— Text provided —
** BEGIN **

# Onyx gravel or sand?



## louieknucks (Oct 12, 2004)

Hi everybody, I'm new to the forum and to the hobby. I have a 20 gallon tank and am looking to add live plants to it. I want to start off by getting some good affordable substrate. I've come down to either Onyx gravel or the sand. Is there really any difference between the two? Which one do you think would be better from personal experience?

I know that is a lot to ask but any help would be much appreciated.  Thanks!


----------



## niko (Jan 28, 2004)

Onyx is not inert. It will alter your water properties by adding chemicals to it. Some say that that is for good. 

I personally would get some inert pool filter sand - $10 for a 50 lb. bag. That or Fluorite which will also not affect the water.

--Nikolay


----------



## plantbrain (Jan 23, 2004)

I've used onyx for a number of years now, it's my favorite substrate overall for planted tanks.

You want the sand, not the gravel.

Grey coast calcite also by seaChem is the same thing, comes in 20lb bags.
20-30lbs will be good, I'd add 30lbs myself.
So that's about 30$ or so depending on the local vendor, or you can order on line etc also.

Add some ground peat moss, about 1 good wetted handful.
Add some mulm(the dirt that settles in the bottom of a bucket after a deep gravel vacuuming) to seed the new substrate.

Fill the tank carefully.

You are now done and need to plant tha tank heavy with lots of plants.

Onyx/flourite does much better with plants than inert silica sand.

I know silica sand and sand with CaCO3 in it very well with many species.

Regards, 
Tom Barr


----------

** END **

— Materials provided —
** BEGIN **

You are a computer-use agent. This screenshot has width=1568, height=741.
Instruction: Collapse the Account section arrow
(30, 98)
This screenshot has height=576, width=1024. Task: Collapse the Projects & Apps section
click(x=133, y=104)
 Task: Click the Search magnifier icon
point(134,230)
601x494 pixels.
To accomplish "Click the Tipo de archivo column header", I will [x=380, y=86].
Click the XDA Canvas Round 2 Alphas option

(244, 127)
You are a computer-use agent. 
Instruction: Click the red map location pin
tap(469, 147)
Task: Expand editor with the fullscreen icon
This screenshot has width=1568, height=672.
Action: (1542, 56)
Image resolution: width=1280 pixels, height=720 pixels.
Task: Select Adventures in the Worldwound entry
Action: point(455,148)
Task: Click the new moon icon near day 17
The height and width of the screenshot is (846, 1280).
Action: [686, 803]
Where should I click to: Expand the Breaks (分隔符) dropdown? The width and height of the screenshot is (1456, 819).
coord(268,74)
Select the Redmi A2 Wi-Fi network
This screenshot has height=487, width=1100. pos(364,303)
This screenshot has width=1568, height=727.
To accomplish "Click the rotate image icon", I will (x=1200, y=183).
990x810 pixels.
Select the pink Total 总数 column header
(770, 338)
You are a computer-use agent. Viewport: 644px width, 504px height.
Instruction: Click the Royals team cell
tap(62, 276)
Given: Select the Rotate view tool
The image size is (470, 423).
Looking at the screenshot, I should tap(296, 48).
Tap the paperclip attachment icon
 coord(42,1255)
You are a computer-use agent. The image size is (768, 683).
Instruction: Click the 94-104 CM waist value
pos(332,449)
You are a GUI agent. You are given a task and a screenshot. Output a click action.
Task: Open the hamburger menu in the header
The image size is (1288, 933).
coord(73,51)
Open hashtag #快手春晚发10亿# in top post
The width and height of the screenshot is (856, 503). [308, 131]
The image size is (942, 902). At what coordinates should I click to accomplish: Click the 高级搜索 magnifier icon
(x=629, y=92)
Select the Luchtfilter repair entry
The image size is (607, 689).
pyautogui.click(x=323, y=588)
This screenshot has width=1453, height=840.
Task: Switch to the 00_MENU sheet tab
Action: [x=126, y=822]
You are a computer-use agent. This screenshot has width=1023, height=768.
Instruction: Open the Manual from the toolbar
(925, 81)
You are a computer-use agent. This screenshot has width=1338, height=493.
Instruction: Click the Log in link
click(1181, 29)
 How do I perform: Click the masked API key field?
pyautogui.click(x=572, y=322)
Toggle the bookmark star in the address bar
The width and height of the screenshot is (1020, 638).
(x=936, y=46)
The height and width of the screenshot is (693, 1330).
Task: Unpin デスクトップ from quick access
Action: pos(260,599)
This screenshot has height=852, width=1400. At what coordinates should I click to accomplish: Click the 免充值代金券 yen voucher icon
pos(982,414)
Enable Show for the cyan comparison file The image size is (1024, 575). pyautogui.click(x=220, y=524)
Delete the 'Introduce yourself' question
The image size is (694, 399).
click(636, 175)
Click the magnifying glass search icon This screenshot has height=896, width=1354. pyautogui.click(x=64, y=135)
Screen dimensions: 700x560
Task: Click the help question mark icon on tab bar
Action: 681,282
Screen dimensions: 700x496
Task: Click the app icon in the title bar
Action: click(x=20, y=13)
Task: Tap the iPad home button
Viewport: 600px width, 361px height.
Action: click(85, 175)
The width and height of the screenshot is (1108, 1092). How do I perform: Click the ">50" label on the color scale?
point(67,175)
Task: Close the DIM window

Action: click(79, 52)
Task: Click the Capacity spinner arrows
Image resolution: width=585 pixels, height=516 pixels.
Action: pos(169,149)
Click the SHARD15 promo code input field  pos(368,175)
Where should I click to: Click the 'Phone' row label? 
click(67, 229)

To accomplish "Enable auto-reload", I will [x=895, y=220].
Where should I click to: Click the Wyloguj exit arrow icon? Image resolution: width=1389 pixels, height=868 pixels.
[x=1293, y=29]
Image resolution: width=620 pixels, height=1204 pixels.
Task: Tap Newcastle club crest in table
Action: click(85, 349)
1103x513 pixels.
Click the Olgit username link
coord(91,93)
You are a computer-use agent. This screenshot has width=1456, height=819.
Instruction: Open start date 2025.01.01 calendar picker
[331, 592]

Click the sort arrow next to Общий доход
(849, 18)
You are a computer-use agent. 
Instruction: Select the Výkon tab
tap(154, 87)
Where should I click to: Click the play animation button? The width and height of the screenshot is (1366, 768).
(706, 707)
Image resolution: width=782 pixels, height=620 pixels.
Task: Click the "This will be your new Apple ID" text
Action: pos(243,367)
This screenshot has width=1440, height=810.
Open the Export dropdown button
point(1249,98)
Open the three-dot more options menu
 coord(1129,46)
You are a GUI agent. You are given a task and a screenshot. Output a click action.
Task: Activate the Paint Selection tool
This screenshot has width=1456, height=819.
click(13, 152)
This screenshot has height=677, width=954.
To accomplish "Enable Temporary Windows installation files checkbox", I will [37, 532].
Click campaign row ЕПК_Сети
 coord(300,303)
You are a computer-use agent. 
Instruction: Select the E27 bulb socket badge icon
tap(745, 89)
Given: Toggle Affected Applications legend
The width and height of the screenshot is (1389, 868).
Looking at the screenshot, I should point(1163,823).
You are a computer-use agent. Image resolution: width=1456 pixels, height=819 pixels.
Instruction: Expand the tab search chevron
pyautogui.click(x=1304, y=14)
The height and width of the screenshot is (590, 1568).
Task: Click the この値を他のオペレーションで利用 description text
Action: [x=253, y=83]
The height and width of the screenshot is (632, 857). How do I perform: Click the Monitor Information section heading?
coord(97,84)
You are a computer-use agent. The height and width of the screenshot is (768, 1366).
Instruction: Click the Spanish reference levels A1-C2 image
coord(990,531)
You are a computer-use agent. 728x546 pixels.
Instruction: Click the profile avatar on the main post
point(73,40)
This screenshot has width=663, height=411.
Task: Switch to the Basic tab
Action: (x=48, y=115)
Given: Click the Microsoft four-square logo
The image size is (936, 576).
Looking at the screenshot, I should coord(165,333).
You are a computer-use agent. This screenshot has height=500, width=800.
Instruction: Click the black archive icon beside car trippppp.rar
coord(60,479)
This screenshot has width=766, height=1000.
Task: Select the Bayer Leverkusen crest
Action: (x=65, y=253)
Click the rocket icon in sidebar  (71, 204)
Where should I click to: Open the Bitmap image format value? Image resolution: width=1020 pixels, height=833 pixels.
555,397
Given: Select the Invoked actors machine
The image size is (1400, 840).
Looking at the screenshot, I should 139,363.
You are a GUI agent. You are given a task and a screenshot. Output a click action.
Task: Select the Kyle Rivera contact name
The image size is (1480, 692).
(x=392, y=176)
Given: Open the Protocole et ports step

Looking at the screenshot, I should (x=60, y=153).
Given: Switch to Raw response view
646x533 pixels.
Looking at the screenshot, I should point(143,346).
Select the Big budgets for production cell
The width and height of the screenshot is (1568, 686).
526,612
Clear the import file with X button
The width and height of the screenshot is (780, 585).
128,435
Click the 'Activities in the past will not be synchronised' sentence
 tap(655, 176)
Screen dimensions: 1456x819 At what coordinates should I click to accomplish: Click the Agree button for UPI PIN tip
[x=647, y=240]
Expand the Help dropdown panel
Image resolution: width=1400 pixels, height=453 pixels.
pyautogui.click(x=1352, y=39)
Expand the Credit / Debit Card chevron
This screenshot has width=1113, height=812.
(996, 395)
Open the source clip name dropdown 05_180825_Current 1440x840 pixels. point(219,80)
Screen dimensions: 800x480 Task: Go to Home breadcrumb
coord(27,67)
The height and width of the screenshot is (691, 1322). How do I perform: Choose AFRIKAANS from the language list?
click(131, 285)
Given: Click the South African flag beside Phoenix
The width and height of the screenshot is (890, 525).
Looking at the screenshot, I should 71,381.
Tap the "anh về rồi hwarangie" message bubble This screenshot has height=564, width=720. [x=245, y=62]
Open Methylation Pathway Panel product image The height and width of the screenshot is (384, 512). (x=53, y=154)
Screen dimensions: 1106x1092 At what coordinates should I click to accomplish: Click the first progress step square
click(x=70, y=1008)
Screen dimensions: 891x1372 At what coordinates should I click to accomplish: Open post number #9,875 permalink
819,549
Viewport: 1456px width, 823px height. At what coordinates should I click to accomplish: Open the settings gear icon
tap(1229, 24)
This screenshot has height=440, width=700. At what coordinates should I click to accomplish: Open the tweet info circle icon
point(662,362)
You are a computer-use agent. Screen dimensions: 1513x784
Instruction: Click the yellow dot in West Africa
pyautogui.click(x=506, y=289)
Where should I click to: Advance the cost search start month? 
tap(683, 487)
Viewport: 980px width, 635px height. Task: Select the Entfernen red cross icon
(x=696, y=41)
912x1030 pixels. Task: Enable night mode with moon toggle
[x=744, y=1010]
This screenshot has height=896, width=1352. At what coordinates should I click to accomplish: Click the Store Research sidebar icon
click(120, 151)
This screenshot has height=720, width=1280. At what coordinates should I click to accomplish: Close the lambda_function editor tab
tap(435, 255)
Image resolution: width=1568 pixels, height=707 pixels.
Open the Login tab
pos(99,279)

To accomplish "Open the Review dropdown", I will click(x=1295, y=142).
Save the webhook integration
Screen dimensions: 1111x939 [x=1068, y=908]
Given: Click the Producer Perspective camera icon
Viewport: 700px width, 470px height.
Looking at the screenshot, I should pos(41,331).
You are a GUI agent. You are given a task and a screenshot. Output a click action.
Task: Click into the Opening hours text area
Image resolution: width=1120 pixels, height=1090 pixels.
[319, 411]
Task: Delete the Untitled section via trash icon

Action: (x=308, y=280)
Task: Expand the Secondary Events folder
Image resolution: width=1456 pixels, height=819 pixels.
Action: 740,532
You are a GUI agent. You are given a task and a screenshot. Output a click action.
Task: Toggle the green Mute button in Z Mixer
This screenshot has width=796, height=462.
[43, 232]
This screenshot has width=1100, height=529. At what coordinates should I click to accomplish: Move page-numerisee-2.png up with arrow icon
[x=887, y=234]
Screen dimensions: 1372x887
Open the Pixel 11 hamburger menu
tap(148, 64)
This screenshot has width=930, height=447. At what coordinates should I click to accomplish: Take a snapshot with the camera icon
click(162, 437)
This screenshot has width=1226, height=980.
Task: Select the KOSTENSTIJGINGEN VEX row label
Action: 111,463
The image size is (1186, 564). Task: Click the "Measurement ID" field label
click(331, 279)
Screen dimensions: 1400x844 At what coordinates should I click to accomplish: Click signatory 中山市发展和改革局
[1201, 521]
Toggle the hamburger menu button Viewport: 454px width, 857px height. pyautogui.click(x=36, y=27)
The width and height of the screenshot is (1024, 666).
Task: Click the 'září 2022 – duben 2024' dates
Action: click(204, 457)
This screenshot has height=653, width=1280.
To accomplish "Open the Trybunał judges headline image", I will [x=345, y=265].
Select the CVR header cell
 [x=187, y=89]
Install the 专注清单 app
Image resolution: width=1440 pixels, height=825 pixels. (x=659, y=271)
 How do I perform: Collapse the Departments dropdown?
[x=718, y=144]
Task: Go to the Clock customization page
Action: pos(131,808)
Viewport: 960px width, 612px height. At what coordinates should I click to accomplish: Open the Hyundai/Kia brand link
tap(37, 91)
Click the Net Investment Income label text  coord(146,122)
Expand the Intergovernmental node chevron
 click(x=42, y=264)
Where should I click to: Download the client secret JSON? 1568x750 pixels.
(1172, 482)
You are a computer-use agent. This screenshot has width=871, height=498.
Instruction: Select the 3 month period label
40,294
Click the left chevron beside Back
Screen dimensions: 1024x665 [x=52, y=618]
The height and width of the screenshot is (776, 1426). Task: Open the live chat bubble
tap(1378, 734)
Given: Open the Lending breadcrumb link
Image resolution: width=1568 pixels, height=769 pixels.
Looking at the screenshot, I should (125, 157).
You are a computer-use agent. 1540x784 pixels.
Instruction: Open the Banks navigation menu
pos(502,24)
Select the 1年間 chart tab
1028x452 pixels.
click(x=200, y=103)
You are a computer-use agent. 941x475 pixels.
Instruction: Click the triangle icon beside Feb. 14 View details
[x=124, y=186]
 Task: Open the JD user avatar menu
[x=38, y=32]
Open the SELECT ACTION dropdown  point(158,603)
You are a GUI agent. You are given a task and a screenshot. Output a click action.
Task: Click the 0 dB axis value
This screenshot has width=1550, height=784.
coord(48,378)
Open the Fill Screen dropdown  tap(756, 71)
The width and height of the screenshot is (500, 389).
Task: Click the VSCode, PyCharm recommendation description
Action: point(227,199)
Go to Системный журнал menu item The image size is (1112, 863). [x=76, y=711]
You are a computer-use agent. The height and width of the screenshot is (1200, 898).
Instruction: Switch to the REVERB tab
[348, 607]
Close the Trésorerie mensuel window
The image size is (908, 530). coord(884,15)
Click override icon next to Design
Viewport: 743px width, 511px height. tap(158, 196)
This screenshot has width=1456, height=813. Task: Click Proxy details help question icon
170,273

** END **

— What to do —
• 1. In the forum thread on Onyx gravel or sand, what price is given for inert pool filter sand?
• 2. Rewrite the records starting at the line containing "Given: Open the Lending breadcrumb link" and ending at the line containing "Looking at the screenshot, I should (125, 157).", with "Lending" replaced by "Loans" and nothing else changed.
The forum thread and the records come from unrelated sources.

— Outputs in order —
• 1. $10 for a 50 lb. bag.

• 2.
Given: Open the Loans breadcrumb link
Image resolution: width=1568 pixels, height=769 pixels.
Looking at the screenshot, I should (125, 157).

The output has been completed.